Publishing Perspectives, New York, 26 février

La première librairie palestinienne des États-Unis a ouvert ses portes à Los Angeles. Baptisée Watermelon Books, elle a été inaugurée au sein du centre culturel Holy Ground et se présente comme un "acte culturel de résistance".
"La fondatrice et militante Mary Nazzal [née au Liban et reconnue comme l’une des femmes arabes les plus influentes par Forbes] y propose 1 000 livres sur la Palestine et d’autres luttes de libération réunis sous un même toit.
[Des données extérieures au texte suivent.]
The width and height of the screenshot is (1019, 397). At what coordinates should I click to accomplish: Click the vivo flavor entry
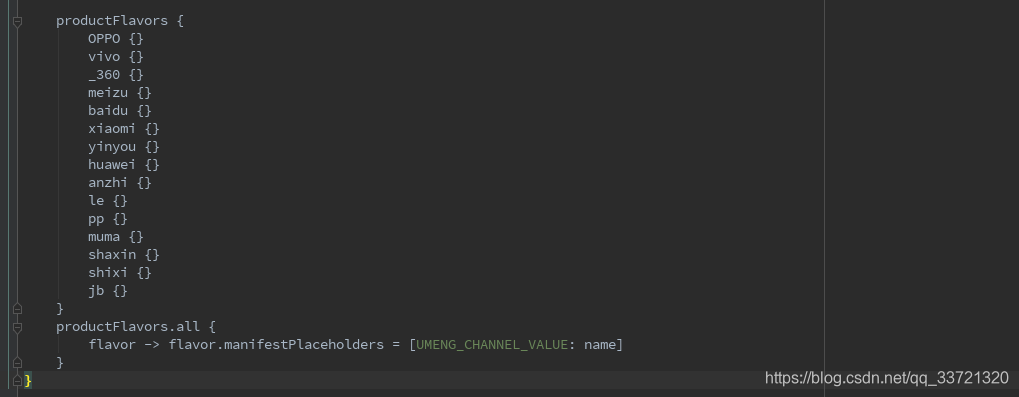pyautogui.click(x=116, y=57)
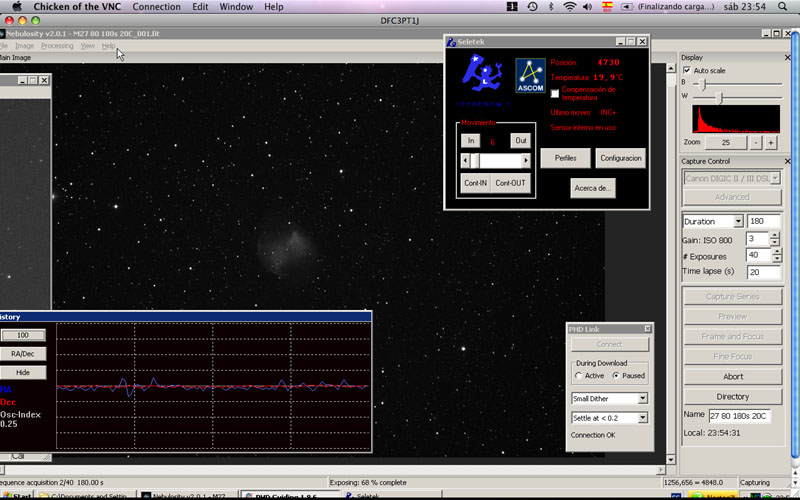800x500 pixels.
Task: Click the volume speaker icon in the menu bar
Action: click(x=588, y=7)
Déjà implantée à Amman, en Jordanie, la librairie inaugure ainsi son deuxième point de vente et le prochain chapitre d’un projet culturel international ancré dans la vie, l’histoire et l’imaginaire palestiniens. Elle proposera des cercles de lecture, des soirées de poésie, des projections de films, des tables rondes et des rencontres autour des livres, avec l’ambition de faire de la littérature un espace de mémoire et de résistance collective, déclare Katie Jerkovich, rédactrice au New York Post."
New York Post, New York, 21 février

Le piratage continue de fragiliser l’édition italienne. Selon la quatrième enquête Ipsos Doxa présentée à Rome par l’Association italienne des éditeurs (AIE), un tiers des ventes a été perdu en 2025 et l’IA ne fait qu’amplifier ces dégâts.
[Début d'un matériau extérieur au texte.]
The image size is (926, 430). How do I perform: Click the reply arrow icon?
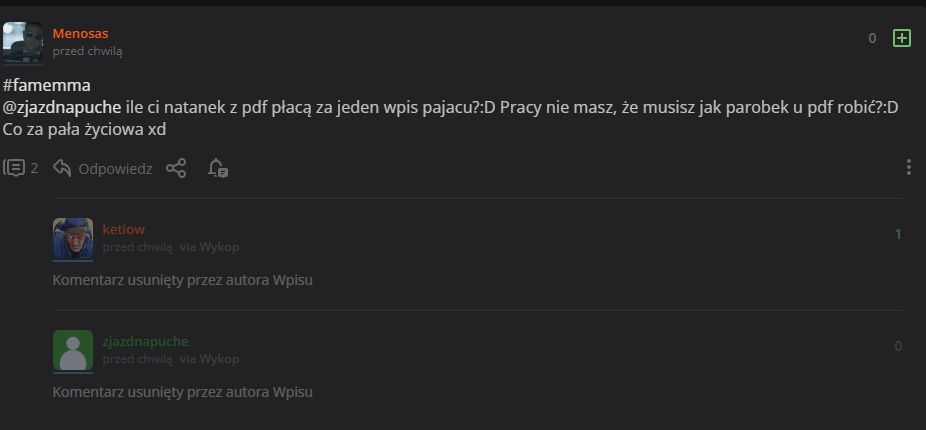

"Le piratage de livres a coûté 722 millions d’euros aux éditeurs italiens en 2025, contre 687 millions il y a deux ans. Il a également entraîné la suppression de 4 500 emplois dans l’édition. L’étude souligne par ailleurs l’impact croissant de l’intelligence artificielle : 12 % des plus de 15 ans - et 58 % des étudiants - utilisent des résumés générés par IA pour lire des ouvrages. 'Il est temps d’aborder l’éléphant dans la pièce, à savoir l’impact de l’intelligence artificielle', a déclaré le président de l’AIE, Innocenzo Cipolletta, rappelant que 'sans respect du droit d’auteur, il n’y a pas d’industrie culturelle'. Face à l’ampleur du phénomène, les autorités défendent un durcissement des sanctions, tandis que l’écrivaine Felicia Kingsley plaide pour une réponse pédagogique : 'Changer la perception des lecteurs sur ce qu’est réellement un livre peut réduire le piratage […]. En racontant comment naissent les livres, on crée un lien émotionnel avec le projet éditorial pour qu’en librairie, on ne pense pas qu’on regarde juste des piles de papier.'"
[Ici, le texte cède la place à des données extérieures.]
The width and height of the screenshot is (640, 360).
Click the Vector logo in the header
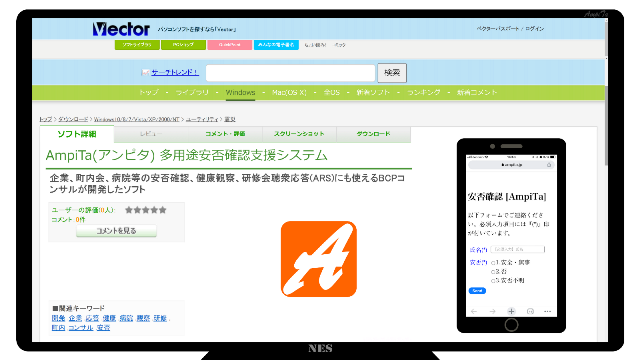[x=121, y=29]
Giornale della Libreria, Rome, 11 février

Alors que de nombreuses études soulignent une baisse de la lecture chez les jeunes en Europe, une récente enquête révèle une tendance inverse en Norvège. Les enfants issus de l’immigration y sont aujourd’hui les lecteurs les plus assidus.
"Selon le rapport de l’Institut statistique norvégien (SSB) sur les pratiques culturelles des Norvégiens en 2025, 68 % des enfants de 9 à 12 ans issus de l’immigration lisent des livres papier chaque semaine, contre 55 % pour l’ensemble des enfants du même âge. 'Les jeunes filles issues d’un milieu d’immigrés sont des lectrices particulièrement assidues', souligne Andrea Ihler Evensen, conseillère au SSB. Neuf filles sur dix âgées de 9 à 15 ans ont lu au moins un livre papier au cours de l’année. Les jeunes issus de l’immigration fréquentent aussi beaucoup les bibliothèques publiques : 83 % d’entre eux ont emprunté au moins un livre au cours de l’année, faisant de la bibliothèque l’un des lieux culturels les plus fréquentés par ce public."